关于super-exclusive lock的相关内容在《PostgreSQL Blink-tree ReadMe—翻译》与《PostgreSQL Buffer ReadMe—翻译》中有详细说明。
-
删除第一阶段
- 删除第一阶段,会调用_bt_lock_branch_parent实现向上遍历,在遍历过程中会先释放当前节点的锁,再给父节点加写锁,所以遍历完成后,图8链表中,链头会持有写锁。(代码位置:参见_bt_lock_branch_parent中的_bt_getstackbuf(加锁)与_bt_relbuf(解锁))
- 当断开链头与其父节点的父子联系后,释放链头写锁(代码位置:nbtpage.c line:1504)。
-
删除第二阶段
- 释放叶子节点上的写锁.(代码位置:nbtpage.c line:1561)
- 如果待删除的节点不是叶子节点,则给叶子节点加写锁。(代码位置:nbtpage.c line:1616)
- 给待删除节点的左兄弟加写锁。(代码位置:nbtpage.c line:1617~1659)
- 给待删除节点加写锁。(代码位置:nbtpage.c line:1666)
- 给待删除节点的右兄弟加写锁。(代码位置:nbtpage.c line:1710)
- 解锁待删除节点的左兄弟。(代码位置:nbtpage.c line:1901)
- 解锁待删除节点的右兄弟。(代码位置:nbtpage.c line:1902)
- 如果待删除节点不是叶子节点,解锁待删除节点。(代码位置:nbtpage.c line:1909)

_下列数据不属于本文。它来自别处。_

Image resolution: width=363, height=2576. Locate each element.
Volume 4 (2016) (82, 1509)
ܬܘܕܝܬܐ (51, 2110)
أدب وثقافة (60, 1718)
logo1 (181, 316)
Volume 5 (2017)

这个流程有点麻烦,我们需要解释一下。由于第二阶段我们需要断开待删除节点与其左右兄弟的联系,所以我们需要同时锁定当前页面和它的左右兄弟。为了避免死锁问题,PostgreSQL规定,对于多个页面的锁定,只能从左向右加锁或者从下向上加锁(不能从右向左加锁或者从上向下加锁)。而上述流程的第3~5步就实现了从左向右加锁。
那么,步骤1和2又是为了什么呢?假设没有步骤1和2。在删除的第一阶段结束后,叶子节点是存在写锁的。如果待删除节点正好就是叶子节点自己(通常都是这种情况),那么到了第二阶段如果直接执行步骤3,其实就是在当前节点持有锁时,给左兄弟加锁,这就是一个从右向左加锁的动作。这是不允许的,所以需要将叶子节点解锁,如果后面发现待删除节点不是叶子节点,再给叶子节点加上锁,也就是步骤1和2。
-
释放待删除页面上的锁(代码位置:多个地方调用,参见_bt_pagedel中的_bt_relbuf)